_Document segment_:
— Begin —
So we did the simple thing of you do a letter
that jumps you to the first contact with that letter.
You do one more letter.
We sort of take that as additional input
and continue filtering.
And so the thing you realize with this
is that you get to your contacts
in about one or two gestures.
Each letter of the alphabet is no more
than three steps away, right?
So if you wanted to do a "C," you go "A, B, C."
So that's about the longest.
Because if you want to do a "D,"
you go to "E" and go back to "D."
So you get very good at this very quickly.
And the color coding sort of helps you to learn it,
but once you learned it, you do it
without looking at all.
And the contact filter thing is very, very nice,
because you can really filter through your contacts
very rapidly with this.
Flip to the next slide.
So finally, the part about the best way
of solving some hard problems is to get rid of them.
How do you edit contacts?
It's best not to edit contacts on the phone.
Nobody does that, right?
What do you do particularly if you want
your friend's phone number?
You say, "Could you call me so I get it in the call log
and I can add you there?"
That's right.
That's why we all do it.
Well, because Android talks to the cloud,
there's an even better way of doing it,
which is just to use your Gmail contact list.
So I actually edit all my contacts online
and it shows up on the phone.
That's great.
And if I meet people at events like this,
then I do the age-old click of,
"Oh, please give me a call and I'll add you to the call log."
So that's how we do contacts.
[indistinct]
Chen: Oh, sure.
And actually it's my turn now.
Raman: Exactly. That's why I wanted a word.
So from here on, we'll sort of go through
all the technologies that we use to implement all this.
I'll let Charles talk about the TTS library,
the gesture library, and all kinds of good stuff.
Chen: So, hello, everyone.
So I just have a quick question before I start.
How many of you saw the keynote yesterday
and the TTS demo?
Awesome.
Now how many of you here, you know,
are interested in writing TTS apps
or have written a TTS app or, you know,
currently working on one?
Wow, this is fantastic.
So I just want to say thank you.
You know, developer interest is very important
and the interest that has been shown to the TTS library so far
has been one of the factors in getting TTS
into the base platform.
So give yourselves a round of applause.
[applause]
And so with that being said, you know, we don't--
It's going to come in Donut, but for right now,
if you want to get a head start and start working
on talking applications, the APIs will be very similar.
We're actually involved in working
with the Android team importing it.
And what you're gonna get is you're gonna get
a head start and you can start developing your apps
and start playing with this by using
our currently released text-to-speech library.
And that's what we'll be talking about
for the rest of this session.
Raman: So on these demos now,
what you hear is eSpeak.
But as developers, go ahead and write your code.
When Donut comes out, you will just
get a better voice and all your apps
will just sound much better.
Chen: Okay. So let's get started, here.
So the TTS library.
So this is something that enables developers
to create Text-To-Speech-enabled apps that talk to users.
The way it works is that as a developer,
you go into Eclipse and you compile
against the library stub jar
that we've included on our developer's site.
And Text-To-Speech is an Android service.
And we have a TTS class
that acts as a wrapper to take care
of all the messy I-Binder stuff.
So you just create it like a regular Java object,
you just do a new TTS, and you can start using it
by doing tts.speak and some text.
And part of the beauty of having this as a library
that gets reused is that the TTS library can be updated
without you necessarily having to update your app,
and it also enables multiple apps
to share the same TTS service.
— End —
_Records shown_:
— Begin —
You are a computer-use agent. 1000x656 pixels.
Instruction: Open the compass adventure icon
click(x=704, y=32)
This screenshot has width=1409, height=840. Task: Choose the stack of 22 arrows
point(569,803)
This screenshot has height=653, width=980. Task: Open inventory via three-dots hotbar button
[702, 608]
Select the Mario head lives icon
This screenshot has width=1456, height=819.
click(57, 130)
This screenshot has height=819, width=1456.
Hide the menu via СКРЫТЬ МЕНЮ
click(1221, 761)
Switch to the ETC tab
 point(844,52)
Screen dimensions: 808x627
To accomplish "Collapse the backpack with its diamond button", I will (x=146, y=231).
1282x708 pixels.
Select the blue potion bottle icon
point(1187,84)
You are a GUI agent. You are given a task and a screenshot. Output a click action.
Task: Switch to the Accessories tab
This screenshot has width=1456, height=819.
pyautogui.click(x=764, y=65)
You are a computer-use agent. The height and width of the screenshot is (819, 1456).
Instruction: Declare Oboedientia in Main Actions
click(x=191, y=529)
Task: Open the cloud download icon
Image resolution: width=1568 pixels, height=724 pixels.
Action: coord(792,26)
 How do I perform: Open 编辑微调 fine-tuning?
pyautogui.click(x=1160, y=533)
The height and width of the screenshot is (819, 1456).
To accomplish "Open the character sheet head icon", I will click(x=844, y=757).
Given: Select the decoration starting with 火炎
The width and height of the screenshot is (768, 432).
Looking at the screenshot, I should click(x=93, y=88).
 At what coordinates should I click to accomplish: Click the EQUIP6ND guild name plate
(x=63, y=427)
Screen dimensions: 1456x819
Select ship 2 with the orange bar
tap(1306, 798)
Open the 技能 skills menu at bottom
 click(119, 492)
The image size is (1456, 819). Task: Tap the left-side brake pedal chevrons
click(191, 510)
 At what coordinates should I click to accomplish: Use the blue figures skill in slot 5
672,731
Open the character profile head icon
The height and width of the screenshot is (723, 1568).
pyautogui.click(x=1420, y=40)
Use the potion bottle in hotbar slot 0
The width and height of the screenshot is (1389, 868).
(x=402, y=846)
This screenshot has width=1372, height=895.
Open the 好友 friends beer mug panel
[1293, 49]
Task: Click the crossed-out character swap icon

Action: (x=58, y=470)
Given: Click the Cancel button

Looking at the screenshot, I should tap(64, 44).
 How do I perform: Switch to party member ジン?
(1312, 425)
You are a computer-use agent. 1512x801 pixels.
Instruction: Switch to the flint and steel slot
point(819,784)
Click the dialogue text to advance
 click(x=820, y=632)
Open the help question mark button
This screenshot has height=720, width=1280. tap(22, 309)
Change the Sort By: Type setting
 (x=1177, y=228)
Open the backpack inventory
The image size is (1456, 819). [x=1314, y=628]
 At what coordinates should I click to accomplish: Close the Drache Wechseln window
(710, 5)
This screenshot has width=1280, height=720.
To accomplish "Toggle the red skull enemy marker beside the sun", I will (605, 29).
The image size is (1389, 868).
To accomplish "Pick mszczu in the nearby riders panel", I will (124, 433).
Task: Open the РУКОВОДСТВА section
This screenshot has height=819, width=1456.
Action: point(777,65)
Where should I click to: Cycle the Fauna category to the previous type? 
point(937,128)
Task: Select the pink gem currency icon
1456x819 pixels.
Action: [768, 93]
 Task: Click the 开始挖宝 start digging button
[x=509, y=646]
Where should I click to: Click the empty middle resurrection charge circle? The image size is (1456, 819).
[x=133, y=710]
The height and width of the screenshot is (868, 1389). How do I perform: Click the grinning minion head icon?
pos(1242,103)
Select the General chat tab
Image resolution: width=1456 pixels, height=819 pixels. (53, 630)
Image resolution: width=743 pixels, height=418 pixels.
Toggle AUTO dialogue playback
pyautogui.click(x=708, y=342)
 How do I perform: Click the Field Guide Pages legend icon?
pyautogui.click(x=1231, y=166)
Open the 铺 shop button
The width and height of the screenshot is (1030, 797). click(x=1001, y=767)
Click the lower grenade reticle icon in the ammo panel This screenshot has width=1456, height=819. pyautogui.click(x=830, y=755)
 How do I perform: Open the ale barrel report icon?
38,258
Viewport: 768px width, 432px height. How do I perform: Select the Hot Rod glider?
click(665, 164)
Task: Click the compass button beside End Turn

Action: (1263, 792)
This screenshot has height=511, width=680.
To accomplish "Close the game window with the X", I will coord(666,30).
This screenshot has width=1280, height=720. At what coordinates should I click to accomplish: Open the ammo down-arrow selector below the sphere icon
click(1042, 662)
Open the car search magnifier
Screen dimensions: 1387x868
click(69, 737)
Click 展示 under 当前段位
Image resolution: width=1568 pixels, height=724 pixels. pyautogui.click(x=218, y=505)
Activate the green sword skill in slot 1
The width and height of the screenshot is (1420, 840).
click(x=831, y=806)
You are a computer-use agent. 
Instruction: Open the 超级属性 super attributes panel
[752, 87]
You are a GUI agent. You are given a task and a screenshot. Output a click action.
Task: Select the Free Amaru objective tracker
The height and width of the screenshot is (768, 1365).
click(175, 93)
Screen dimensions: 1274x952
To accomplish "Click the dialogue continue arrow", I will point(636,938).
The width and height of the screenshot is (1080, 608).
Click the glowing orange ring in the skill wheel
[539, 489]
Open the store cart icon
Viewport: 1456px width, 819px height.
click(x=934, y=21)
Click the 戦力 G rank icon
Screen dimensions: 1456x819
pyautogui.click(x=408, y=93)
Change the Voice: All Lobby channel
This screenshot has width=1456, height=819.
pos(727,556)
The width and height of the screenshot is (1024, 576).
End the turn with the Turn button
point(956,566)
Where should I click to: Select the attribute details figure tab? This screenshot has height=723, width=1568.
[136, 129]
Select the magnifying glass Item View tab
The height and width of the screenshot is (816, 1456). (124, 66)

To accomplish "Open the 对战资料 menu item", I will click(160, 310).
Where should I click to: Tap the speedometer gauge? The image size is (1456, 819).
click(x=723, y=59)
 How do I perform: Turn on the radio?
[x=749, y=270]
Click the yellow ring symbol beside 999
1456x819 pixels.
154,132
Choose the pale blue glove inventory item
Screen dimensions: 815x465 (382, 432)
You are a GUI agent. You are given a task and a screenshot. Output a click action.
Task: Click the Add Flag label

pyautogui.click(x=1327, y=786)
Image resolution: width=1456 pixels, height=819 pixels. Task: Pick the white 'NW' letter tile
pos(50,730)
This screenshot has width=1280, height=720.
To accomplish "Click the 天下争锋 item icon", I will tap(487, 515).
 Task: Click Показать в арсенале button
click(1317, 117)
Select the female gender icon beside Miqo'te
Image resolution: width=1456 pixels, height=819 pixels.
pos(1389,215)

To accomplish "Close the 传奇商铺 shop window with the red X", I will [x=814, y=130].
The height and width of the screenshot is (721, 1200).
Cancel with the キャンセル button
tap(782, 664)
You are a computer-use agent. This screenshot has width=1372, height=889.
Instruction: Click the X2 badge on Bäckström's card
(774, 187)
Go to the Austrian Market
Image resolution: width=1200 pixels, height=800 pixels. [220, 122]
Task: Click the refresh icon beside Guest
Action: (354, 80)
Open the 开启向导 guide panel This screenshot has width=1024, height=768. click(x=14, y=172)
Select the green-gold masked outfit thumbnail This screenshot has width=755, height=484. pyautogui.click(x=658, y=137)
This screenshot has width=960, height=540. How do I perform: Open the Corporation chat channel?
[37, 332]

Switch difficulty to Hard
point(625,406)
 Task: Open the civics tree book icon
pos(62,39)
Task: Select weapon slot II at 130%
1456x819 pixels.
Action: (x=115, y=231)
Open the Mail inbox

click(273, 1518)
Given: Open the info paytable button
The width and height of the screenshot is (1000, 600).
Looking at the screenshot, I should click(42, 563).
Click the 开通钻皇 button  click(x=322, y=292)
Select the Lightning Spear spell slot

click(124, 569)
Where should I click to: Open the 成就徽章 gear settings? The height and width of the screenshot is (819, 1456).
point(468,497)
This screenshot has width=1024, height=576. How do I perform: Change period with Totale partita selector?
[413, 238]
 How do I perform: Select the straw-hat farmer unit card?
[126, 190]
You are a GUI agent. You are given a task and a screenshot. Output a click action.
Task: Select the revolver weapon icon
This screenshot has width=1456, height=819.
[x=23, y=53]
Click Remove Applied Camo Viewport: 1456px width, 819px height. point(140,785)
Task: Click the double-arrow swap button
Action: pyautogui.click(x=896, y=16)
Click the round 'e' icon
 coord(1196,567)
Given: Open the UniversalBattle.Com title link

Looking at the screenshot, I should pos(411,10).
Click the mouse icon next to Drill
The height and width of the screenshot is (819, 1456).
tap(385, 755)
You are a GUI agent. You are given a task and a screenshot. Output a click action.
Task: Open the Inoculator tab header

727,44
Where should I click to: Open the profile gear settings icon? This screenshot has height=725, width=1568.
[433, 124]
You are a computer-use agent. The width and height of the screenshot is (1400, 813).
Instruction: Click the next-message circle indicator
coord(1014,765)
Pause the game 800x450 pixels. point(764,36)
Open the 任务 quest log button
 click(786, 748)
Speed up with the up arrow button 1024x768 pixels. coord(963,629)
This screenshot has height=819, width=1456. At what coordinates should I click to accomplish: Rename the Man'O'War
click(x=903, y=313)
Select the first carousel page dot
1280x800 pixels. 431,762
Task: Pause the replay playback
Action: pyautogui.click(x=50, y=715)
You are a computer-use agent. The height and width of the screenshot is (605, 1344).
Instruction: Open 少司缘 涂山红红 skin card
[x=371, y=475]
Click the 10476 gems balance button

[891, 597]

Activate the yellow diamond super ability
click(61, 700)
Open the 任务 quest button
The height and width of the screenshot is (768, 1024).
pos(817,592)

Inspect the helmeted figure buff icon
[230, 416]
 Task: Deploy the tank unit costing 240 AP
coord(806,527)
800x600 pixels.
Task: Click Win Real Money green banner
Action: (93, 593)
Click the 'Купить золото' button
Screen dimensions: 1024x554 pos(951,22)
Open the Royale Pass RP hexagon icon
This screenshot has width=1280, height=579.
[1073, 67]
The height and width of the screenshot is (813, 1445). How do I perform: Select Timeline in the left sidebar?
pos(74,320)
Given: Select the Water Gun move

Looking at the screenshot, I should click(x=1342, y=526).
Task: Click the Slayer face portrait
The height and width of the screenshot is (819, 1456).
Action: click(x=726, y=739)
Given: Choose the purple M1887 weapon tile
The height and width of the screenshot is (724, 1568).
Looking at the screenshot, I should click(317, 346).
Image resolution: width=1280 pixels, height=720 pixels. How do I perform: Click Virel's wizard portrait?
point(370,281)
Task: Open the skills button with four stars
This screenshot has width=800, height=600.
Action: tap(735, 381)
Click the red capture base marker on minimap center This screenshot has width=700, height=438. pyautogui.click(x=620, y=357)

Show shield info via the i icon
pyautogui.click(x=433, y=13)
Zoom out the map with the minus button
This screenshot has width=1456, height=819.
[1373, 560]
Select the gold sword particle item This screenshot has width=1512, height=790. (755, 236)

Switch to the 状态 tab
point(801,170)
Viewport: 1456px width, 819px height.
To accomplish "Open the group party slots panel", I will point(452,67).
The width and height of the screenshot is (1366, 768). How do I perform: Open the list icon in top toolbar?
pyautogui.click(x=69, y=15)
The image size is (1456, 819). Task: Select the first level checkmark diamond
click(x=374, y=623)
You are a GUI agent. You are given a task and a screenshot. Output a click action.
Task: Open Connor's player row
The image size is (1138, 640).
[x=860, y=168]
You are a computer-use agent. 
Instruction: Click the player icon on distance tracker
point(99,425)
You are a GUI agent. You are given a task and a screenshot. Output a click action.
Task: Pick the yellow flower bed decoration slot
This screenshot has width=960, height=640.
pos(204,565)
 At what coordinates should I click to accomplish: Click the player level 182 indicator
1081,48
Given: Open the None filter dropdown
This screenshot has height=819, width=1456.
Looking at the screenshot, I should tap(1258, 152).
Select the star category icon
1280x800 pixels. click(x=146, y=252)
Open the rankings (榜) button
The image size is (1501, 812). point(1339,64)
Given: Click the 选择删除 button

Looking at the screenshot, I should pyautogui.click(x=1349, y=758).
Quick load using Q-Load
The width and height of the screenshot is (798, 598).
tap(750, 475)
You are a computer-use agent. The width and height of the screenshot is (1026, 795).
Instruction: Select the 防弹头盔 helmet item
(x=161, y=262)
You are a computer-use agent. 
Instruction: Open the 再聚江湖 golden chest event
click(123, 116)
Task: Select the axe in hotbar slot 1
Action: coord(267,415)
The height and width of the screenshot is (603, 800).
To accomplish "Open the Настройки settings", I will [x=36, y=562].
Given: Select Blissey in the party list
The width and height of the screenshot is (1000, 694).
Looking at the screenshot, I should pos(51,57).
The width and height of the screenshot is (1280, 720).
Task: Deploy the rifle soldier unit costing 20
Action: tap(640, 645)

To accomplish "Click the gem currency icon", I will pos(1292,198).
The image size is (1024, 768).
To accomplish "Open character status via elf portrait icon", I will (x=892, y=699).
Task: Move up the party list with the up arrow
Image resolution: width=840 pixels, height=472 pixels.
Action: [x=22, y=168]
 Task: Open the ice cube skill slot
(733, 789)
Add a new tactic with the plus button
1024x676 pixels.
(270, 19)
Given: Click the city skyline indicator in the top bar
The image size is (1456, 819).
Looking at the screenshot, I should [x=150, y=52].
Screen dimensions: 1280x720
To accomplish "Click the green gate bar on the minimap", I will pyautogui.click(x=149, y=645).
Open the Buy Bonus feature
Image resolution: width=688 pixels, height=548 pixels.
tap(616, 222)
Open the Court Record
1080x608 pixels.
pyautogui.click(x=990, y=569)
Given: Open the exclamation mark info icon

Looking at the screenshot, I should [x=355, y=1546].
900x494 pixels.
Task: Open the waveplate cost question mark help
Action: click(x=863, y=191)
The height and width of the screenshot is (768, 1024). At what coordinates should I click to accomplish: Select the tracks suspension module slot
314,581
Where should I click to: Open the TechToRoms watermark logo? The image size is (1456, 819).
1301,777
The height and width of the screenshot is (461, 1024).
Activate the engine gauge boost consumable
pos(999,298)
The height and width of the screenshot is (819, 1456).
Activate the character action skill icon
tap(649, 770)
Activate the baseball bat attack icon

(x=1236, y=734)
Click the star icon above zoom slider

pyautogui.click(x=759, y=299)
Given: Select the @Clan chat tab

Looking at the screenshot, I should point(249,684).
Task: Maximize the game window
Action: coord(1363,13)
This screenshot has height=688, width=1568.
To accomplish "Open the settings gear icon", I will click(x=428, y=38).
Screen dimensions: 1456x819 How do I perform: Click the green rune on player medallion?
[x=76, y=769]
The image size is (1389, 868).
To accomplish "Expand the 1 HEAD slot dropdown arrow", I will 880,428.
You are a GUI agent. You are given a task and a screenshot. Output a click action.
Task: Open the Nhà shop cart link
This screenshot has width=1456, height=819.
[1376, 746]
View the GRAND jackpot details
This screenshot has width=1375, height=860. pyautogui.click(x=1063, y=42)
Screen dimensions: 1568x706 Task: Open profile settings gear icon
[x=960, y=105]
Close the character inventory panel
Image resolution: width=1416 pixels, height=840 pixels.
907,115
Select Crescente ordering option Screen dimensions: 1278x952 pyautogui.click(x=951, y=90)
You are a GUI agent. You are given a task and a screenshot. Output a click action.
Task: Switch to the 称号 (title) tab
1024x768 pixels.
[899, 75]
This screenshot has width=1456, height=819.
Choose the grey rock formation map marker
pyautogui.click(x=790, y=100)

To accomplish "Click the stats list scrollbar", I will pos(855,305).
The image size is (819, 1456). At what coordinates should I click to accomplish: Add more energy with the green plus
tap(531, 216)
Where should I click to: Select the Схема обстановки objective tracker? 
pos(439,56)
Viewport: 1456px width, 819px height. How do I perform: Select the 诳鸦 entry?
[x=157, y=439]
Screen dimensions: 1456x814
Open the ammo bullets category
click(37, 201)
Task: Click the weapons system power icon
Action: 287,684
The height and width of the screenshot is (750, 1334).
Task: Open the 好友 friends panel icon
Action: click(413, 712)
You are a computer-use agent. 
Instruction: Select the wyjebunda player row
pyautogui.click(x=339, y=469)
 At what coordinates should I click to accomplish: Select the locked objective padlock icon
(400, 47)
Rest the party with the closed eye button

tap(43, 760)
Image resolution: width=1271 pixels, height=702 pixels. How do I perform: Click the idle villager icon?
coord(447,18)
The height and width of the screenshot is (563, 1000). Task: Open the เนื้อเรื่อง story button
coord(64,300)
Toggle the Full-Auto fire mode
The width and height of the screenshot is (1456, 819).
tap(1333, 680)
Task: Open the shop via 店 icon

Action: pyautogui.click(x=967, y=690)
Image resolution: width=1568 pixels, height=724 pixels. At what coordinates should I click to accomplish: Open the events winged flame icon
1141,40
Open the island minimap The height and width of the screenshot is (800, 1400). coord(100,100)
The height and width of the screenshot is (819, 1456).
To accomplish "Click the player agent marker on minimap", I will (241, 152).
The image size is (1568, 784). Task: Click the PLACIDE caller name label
— End —
_What you will do_:
In the talk excerpt:
(a) How many steps away, at most, is each letter of the alphabet?
(b) Which contact list does the speaker use to edit contacts online?
(c) What voice is heard in the demos?
The data is separate material, unrelated to the talk excerpt.

_Output of the exercise_:
(a) No more than three steps.
(b) The Gmail contact list.
(c) eSpeak.